(Element lookup items)
■ ■ ■

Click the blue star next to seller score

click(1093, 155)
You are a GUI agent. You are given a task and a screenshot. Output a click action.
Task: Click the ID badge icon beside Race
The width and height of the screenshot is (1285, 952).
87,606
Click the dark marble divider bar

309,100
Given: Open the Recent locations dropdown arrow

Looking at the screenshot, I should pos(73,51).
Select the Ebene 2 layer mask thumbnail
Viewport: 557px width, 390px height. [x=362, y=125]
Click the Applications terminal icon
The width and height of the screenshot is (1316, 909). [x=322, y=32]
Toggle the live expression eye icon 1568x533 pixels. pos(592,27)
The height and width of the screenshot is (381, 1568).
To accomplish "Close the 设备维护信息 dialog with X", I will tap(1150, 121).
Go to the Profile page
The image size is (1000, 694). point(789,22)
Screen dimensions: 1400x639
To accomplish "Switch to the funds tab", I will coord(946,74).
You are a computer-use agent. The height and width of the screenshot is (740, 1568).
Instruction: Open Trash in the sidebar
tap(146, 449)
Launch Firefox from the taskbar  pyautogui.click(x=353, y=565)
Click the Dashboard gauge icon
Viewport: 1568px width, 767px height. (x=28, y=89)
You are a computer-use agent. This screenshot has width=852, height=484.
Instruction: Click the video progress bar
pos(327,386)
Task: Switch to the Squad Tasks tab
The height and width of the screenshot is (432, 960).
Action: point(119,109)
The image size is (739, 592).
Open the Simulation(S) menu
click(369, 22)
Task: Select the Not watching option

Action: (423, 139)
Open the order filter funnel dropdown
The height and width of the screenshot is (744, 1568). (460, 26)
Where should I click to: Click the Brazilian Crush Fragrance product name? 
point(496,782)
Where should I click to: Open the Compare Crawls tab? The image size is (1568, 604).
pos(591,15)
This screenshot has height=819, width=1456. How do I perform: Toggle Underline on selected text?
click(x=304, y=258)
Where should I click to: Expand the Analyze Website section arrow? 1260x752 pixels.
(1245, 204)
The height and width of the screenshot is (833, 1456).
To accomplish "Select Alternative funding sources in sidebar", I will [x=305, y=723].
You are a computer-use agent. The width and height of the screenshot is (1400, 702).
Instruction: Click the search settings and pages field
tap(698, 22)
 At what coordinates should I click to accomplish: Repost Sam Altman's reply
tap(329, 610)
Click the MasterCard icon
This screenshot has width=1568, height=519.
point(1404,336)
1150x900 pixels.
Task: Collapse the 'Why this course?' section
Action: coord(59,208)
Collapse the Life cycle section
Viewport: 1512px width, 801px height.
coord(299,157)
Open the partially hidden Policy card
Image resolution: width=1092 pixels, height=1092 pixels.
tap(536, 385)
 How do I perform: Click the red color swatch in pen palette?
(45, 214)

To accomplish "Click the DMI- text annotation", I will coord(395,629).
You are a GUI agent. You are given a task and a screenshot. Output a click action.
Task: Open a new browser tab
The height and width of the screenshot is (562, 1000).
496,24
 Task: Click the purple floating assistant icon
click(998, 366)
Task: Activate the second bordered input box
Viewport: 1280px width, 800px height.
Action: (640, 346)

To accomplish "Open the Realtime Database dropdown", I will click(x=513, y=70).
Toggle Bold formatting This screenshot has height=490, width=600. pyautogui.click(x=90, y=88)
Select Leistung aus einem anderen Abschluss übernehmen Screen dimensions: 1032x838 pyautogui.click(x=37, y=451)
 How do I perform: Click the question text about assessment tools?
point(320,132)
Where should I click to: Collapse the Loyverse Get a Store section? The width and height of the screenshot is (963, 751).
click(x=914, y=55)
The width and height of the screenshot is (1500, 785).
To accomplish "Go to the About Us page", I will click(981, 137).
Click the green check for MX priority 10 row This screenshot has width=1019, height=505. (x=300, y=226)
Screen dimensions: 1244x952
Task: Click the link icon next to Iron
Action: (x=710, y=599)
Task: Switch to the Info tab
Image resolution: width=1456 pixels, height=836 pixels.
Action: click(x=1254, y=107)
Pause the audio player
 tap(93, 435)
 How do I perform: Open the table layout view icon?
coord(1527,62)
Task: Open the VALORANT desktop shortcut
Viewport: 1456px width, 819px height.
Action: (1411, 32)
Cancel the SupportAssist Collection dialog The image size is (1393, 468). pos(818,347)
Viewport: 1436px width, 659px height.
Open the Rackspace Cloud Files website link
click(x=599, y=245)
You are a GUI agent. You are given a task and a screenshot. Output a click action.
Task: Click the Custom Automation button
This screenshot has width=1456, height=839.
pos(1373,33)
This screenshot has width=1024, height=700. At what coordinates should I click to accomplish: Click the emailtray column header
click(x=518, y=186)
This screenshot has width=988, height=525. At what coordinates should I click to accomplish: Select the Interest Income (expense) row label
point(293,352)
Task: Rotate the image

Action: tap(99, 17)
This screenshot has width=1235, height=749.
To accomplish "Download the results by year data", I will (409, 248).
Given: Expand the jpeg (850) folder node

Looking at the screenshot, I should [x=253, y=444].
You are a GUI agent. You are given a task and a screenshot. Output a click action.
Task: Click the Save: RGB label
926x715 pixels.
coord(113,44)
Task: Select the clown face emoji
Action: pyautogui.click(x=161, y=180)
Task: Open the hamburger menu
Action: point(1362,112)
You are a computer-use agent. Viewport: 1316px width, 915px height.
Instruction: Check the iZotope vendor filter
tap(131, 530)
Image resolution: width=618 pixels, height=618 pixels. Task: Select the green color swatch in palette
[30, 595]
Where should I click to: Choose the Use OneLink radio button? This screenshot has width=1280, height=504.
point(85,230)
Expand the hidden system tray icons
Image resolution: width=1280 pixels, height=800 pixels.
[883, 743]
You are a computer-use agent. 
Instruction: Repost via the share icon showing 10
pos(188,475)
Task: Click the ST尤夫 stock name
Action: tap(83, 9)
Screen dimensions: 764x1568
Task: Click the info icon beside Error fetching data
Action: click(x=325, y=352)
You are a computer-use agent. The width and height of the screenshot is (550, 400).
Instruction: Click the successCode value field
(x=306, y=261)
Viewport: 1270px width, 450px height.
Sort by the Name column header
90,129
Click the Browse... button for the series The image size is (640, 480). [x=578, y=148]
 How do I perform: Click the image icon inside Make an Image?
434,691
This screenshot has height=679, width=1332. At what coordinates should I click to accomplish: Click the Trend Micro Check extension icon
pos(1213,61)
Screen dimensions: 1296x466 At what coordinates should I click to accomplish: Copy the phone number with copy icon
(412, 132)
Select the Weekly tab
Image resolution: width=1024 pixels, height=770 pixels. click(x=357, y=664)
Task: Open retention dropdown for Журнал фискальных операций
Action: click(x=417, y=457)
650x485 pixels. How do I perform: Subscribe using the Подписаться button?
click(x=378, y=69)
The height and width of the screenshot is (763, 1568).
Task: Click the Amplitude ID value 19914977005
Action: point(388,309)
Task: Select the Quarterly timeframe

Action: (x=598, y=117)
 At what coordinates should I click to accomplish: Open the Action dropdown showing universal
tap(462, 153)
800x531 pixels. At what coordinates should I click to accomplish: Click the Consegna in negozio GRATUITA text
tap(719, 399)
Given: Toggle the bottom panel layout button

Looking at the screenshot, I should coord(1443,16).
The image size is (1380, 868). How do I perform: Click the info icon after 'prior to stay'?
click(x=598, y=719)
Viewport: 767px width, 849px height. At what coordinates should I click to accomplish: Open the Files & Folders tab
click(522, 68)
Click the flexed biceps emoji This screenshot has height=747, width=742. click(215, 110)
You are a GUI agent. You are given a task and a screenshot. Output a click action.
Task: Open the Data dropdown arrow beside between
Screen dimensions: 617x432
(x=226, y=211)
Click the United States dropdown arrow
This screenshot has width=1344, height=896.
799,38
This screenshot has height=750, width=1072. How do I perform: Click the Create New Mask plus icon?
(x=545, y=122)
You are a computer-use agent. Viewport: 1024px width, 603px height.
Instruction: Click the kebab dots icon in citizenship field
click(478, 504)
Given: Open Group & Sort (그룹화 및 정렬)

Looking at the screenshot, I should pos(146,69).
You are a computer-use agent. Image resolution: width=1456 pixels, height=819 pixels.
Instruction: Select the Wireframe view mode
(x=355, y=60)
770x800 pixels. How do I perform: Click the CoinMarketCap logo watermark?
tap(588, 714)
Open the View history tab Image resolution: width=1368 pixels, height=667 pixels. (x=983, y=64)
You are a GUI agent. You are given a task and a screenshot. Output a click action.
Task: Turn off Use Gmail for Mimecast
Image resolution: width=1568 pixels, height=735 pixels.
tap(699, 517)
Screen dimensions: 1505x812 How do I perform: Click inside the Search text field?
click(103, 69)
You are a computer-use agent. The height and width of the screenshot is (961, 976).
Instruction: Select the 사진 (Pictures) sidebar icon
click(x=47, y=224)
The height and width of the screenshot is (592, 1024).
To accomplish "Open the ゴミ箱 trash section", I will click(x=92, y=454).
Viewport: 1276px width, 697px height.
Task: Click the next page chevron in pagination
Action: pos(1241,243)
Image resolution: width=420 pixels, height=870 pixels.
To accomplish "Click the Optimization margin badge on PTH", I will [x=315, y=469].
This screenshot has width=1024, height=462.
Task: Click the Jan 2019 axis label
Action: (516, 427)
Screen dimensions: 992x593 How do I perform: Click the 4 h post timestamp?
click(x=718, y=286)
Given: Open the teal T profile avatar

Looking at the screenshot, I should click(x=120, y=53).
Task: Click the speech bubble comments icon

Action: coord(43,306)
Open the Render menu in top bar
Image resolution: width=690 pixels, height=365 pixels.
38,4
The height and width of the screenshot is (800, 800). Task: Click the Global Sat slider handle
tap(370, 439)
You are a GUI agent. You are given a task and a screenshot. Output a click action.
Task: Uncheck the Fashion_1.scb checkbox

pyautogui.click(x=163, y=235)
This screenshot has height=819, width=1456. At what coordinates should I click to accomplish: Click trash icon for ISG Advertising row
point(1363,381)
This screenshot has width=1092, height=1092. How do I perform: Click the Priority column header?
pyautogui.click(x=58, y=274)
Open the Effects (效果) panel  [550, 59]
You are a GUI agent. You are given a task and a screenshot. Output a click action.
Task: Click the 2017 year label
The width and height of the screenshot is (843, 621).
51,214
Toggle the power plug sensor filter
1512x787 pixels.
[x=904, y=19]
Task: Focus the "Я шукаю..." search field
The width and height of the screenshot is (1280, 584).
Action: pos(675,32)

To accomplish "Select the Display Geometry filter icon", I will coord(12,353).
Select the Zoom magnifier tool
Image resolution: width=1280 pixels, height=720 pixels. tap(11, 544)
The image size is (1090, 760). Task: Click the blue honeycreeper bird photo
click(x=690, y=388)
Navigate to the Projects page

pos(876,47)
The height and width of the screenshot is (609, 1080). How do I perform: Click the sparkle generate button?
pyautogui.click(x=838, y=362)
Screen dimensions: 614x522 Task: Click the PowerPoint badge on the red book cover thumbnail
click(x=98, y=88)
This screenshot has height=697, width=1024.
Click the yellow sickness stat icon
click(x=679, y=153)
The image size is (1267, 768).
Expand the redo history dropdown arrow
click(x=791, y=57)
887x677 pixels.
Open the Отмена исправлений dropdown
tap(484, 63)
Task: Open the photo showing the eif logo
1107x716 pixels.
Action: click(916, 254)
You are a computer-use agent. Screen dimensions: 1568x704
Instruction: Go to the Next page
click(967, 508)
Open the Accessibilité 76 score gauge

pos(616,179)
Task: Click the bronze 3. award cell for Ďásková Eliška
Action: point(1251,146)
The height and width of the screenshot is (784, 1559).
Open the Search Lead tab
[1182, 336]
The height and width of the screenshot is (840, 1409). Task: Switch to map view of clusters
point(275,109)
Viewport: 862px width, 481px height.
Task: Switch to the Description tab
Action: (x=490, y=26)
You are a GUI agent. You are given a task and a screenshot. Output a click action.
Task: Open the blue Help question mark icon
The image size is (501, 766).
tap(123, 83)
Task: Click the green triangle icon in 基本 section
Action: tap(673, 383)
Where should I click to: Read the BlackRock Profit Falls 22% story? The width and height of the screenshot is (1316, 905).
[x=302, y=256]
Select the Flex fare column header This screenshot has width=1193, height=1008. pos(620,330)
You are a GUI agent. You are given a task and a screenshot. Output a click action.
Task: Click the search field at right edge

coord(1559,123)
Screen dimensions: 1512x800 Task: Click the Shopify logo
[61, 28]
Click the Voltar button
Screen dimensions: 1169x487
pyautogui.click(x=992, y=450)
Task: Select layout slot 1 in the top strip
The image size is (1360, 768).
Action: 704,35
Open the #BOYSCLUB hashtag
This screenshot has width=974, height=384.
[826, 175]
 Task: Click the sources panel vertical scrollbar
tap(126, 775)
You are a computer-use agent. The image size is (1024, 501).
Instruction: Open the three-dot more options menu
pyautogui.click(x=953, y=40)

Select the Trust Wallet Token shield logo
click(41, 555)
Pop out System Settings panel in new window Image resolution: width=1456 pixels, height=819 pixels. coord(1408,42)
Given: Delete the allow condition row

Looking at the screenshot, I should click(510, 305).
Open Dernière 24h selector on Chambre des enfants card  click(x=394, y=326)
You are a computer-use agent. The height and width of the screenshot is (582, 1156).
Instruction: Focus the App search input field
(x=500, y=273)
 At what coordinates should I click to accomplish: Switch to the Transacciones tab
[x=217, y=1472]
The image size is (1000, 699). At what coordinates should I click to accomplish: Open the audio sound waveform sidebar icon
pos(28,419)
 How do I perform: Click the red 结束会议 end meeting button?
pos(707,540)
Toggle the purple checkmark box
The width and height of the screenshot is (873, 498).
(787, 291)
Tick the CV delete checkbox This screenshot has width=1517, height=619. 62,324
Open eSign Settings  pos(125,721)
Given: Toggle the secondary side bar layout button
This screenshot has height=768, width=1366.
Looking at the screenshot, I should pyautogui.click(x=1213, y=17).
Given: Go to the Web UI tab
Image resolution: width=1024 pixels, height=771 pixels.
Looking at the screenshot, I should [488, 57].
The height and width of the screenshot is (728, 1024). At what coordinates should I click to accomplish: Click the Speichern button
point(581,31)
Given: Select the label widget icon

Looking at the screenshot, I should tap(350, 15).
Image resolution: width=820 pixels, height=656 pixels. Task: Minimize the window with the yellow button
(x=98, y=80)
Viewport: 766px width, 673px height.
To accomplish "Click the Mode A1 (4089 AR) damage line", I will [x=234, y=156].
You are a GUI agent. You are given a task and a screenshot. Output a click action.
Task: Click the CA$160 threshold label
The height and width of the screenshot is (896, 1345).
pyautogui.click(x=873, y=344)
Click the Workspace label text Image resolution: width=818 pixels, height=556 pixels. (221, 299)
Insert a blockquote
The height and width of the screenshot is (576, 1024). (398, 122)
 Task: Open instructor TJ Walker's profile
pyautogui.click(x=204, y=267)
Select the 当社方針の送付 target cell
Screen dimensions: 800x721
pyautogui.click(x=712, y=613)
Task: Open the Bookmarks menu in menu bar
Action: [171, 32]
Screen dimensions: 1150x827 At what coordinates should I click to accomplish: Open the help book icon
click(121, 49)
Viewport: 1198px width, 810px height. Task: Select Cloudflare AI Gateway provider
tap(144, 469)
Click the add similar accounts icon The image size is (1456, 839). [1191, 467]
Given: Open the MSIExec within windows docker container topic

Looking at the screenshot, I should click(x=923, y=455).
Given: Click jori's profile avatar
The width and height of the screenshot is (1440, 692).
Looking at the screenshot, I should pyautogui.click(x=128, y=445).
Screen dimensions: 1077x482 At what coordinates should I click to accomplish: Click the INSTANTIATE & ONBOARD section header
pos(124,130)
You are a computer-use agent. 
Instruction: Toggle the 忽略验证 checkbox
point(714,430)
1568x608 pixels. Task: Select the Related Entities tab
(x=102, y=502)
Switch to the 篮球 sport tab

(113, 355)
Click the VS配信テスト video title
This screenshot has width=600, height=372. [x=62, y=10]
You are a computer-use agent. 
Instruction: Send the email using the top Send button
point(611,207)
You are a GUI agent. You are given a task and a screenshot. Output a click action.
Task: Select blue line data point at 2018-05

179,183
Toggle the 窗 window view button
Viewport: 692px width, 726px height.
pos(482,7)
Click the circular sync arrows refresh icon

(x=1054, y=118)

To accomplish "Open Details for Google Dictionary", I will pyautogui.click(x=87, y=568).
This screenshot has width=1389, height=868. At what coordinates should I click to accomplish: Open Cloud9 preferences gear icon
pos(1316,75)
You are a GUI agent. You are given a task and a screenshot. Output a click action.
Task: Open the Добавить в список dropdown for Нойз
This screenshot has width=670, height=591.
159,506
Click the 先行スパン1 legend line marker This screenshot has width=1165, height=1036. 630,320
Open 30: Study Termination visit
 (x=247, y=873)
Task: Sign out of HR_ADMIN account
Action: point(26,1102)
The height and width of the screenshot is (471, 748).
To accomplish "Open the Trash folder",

■ ■ ■

**WHAT YOU SHOULD DO**
Reproduce the items verbatim, starting from the first line and ending with the line that contains "Looking at the screenshot, I should pos(73,51).", including that line.

**FINISHED TASK**
Click the blue star next to seller score

click(1093, 155)
You are a GUI agent. You are given a task and a screenshot. Output a click action.
Task: Click the ID badge icon beside Race
The width and height of the screenshot is (1285, 952).
87,606
Click the dark marble divider bar

309,100
Given: Open the Recent locations dropdown arrow

Looking at the screenshot, I should pos(73,51).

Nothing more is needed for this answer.